The VP of Sales, the partner manager, and the presidents all care about top line revenue. Mid-level marketers, anyone in Information Services, Marcom people, Web designers and the like care about cost containment. If you save $100K, the price has to be less than $100K.

If you increase top line revenue and bottom line profit, then the price can be anything less than the risk rated increase in profit.

After doing this research, we found a price point of approximately $90K to $120K for the same product we had been selling at $12K to $18K. And our customers were happier.
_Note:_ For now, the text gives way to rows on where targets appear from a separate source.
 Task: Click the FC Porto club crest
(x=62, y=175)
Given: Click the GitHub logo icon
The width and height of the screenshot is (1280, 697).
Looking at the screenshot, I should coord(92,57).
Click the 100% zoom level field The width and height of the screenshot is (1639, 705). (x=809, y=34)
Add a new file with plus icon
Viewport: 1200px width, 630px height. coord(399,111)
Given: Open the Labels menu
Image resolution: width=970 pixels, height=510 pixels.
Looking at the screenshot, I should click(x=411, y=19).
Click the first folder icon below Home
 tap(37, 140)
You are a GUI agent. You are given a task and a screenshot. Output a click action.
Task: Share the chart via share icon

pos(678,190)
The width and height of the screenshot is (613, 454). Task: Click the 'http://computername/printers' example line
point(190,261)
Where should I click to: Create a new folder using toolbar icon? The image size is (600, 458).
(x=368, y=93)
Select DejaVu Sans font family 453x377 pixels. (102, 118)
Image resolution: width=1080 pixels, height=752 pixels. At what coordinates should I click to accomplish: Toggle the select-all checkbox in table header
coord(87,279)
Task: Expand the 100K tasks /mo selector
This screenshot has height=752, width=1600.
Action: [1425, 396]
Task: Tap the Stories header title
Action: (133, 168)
And the sales cycle dropped dramatically!

After doing a lot of competitive analysis and some secondary research, I changed the product description to be a software license at 50% of the price and Consulting for 50%. This served to help people understand why we had a standard maintenance contract and increased the acceptance of the 20% maintenance on both the service (consulting) and the license.

We then changed to Computer and Instrumentation as the target markets, and raised the price to $175K per channel used plus the Consulting Service at $70K per product line.

We sell this model to the business owners, the VP’s of Sales, the VP of sales operations and the president or as close as we can. Each channel can be bought separately, and therefore the total is less than most companies that are large need to take to the Board of Directors. VPs and Presidents make decisions quickly, so the sales cycle is shrinking.

By packaging what was a service into products that match the needs of the person best able to increase their income, we bypass the techno-squirrels until they are boxed in.

By doing fixed-price whole solution pricing, we remove the biggest risk factor to the IS manager. When IS (not if but when) the IS department and we get down to a couple of acceptance test quibbles, we let the funding party make the decision, and we give alternatives based on time, not cost. An extra $10K won’t sway the decision as effectively as two months on the schedule will.

We know the current price point is too high for many potential prospects. So we are packaging the tools we use in house and a set of standard templates and will be offering a lower cost solution that has less Consulting Service, removes some product features we find only large international companies care about and will be available at a much lower price.

The person who will increase their earnings or decrease their risk is always a good place to start. They have almost always delegated the problem to someone who does NOT see the business problem driving the request.

In our case they think they were charged with getting a configurator online, not increasing top line revenue.

Matthew Haley is VP of fast-growing software technology company.